Child Custody and Visitation Hearings

Military and child custody
California law and active military members

Many states lack specific protections for military members in regards to child custody and visitation determination proceedings. California law accounts for the fact that military members may need special protections with regard to child custody hearings, especially when they are unavailable to attend hearings due to deployment. Family Code Section 3047 states that if a party with physical or legal custody of a child or visitation receives temporary deployment or mobilization orders from the military that would require the party to move a substantial distance from his or her residence or would have a material effect on the ability of the party to exercise custody or visitation over the child(ren), temporary custody orders can be made. However, these orders are subject to review and reconsideration upon the return of the party from military deployment or temporary duty.

Additionally, according to section 3047 subsection (b)(3)(A) of the Family Code, if the court does make a temporary child custody order in the absence of the temporarily unavailable military member, the court must consider appropriate orders to ensure that the service member can maintain frequent and continuing contact with the child by means that are reasonably available.

Divorce Procedures for Military Members

Divorce proceedings may also differ for those who are military members and those who are divorcing military members.
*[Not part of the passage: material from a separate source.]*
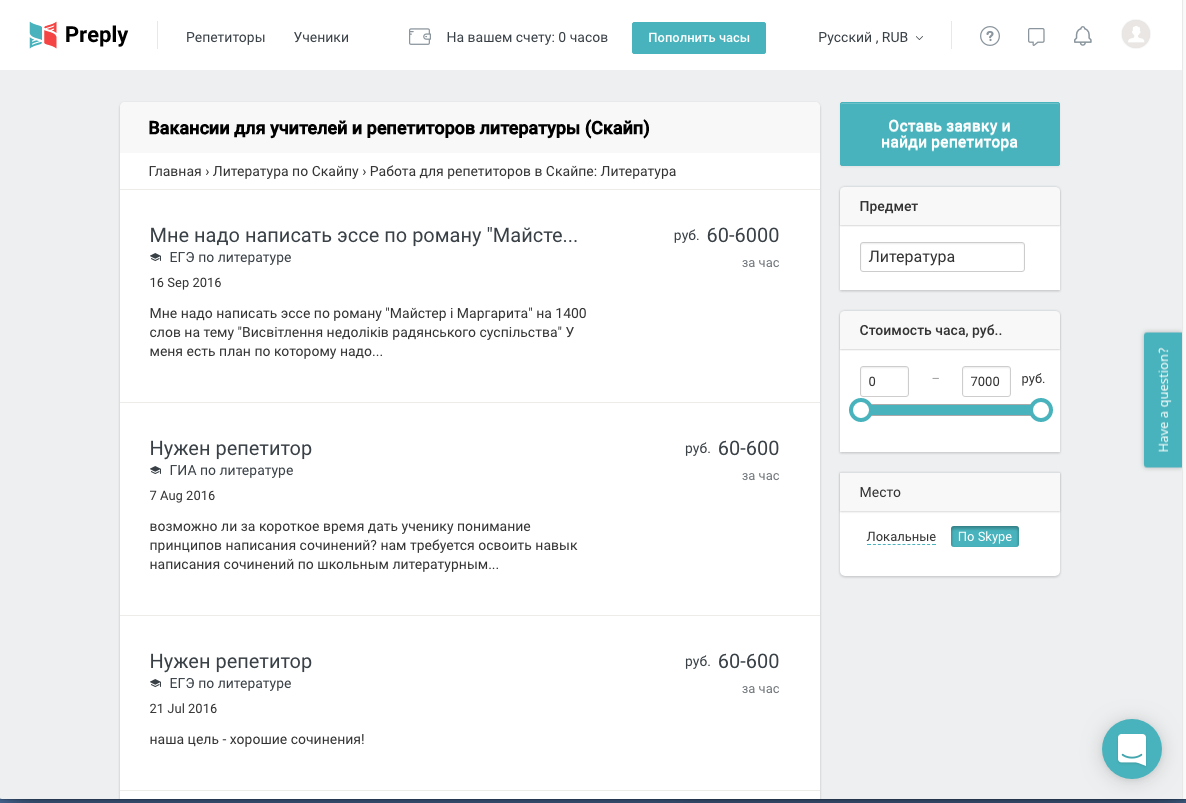Switch location filter to Локальные
Viewport: 1186px width, 803px height.
point(901,537)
According to Section 2320 of the Family Code, one can only file for divorce in the state of California if: one party of the divorce has been a resident of the state of California for at least six (6) months and a resident of the county in which they are filing for at least three (3) months. In order to get a divorce in the state of California, the spouse wishing to get the divorce must file a petition for dissolution with a county superior court.

California Requires Service of Lawsuit

One rule that requires close attention is the rule for service in California divorce proceedings. “Service” is the process of delivering paperwork regarding the initiation of a legal action to the opposing party of the action. Family Code Section 2331 requires that a copy of the petition and summons be served upon the other party to the marriage in the same manner as service of papers in civil actions. Thus, the California Family Code requires that the spouse who is filing for divorce serve the other spouse, regardless of where the other spouse may be.
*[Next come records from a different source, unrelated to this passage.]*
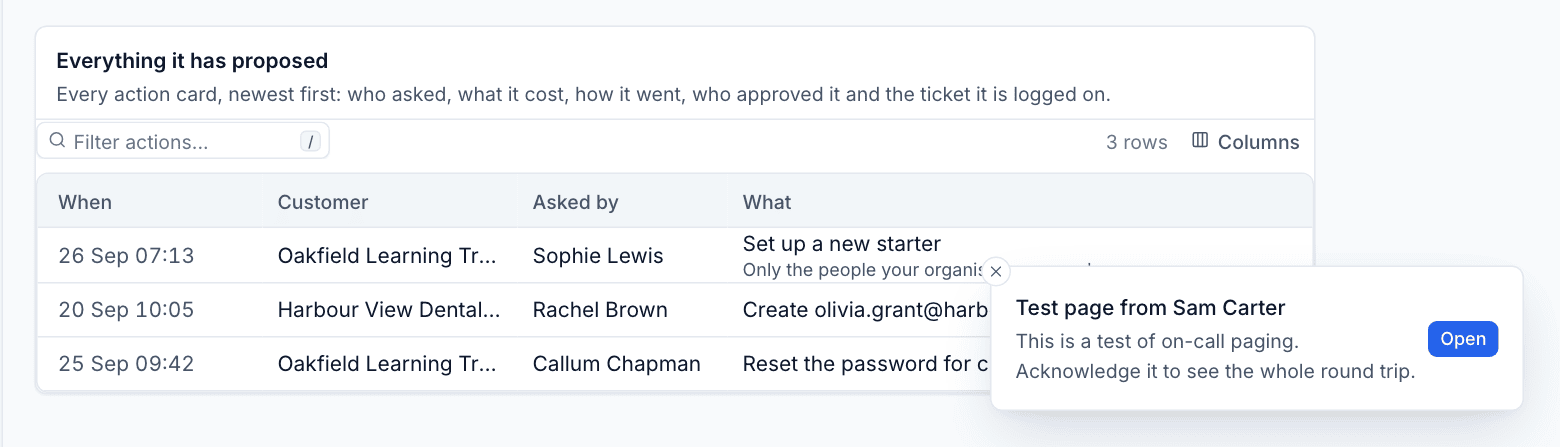Sort by the Asked by column header
The image size is (1560, 447).
(x=575, y=202)
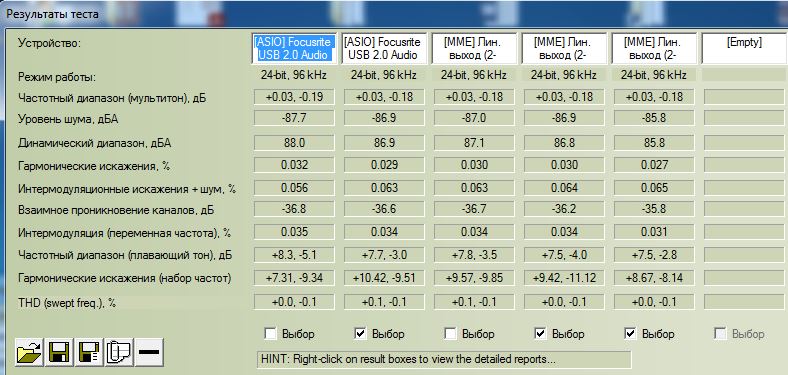
Task: Check Выбор under first MME column
Action: [x=450, y=333]
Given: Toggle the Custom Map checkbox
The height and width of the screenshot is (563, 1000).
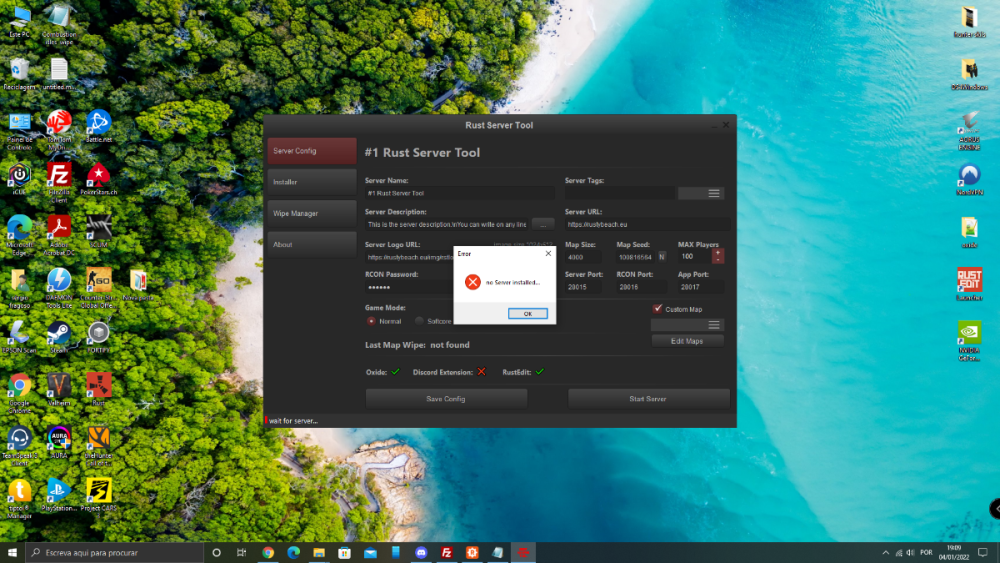Looking at the screenshot, I should coord(657,309).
Serving a spouse who is deployed can be a difficult task. While California law requires that spouses who are deployed be served, a federal act exists to make sure that spouses who are deployed and impossible to reach do not lose lawsuits simply because they are unreachable.
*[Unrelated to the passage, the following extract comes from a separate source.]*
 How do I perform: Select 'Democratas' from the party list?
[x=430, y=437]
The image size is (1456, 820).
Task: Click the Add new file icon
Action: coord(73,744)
Special Protections for Military in Divorce Proceedings Under the Service Members Civil Relief Act

Under the Service members Civil Relief Act, military members are given certain rights in civil court cases (the Act does not offer any protections in criminal cases). The purposes of the Service Members Civil Relief Act are to enable service members to focus on the defense needs of the country and to provide them with temporary suspension of judicial proceedings that may affect their rights while they are serving the country.

The act extends relief to all Army, Air Force, Coast Guard, Marine Corps, and Navy service members on active duty, including reservists, members of the National Guard and Air National Guard who have been activated for duty, and active-service commissioned officers of the Public Health Service and National Oceanic and Atmospheric Administration.

The Act prevents the military spouse who cannot respond to his divorce action from being held in default when the circumstances of deployment prevent him or her from doing so. Being held in default means that the court will simply issue a ruling in favor of the person who has filed the paperwork because of a failure to respond or appear by the other party. The Act prevents this from happening and ensures that deployed military members are not denied the opportunity to be heard in the court of law simply because they are serving the country.

Division of Marital Property of Military Members and their Spouses

In addition to having certain protections in child custody and visitation hearings as well as divorce proceedings, military members and their spouses are subject to some different rules regarding the division of marital property.

Along with the standard California property division laws, the federal government has enacted the Uniformed Services Former Spouses’ Protection Act (USFSPA). The law sets rules as to how military retirement benefits are calculated and divided in the event of dissolution of the marriage. The USFSPA authorizes a direct payment of a portion of a military retiree’s pay to the former spouse. However, federal laws will not divide and distribute any of the military members’ retirement to the spouse unless they have been married for at least ten (10) years while the member was an active duty military member.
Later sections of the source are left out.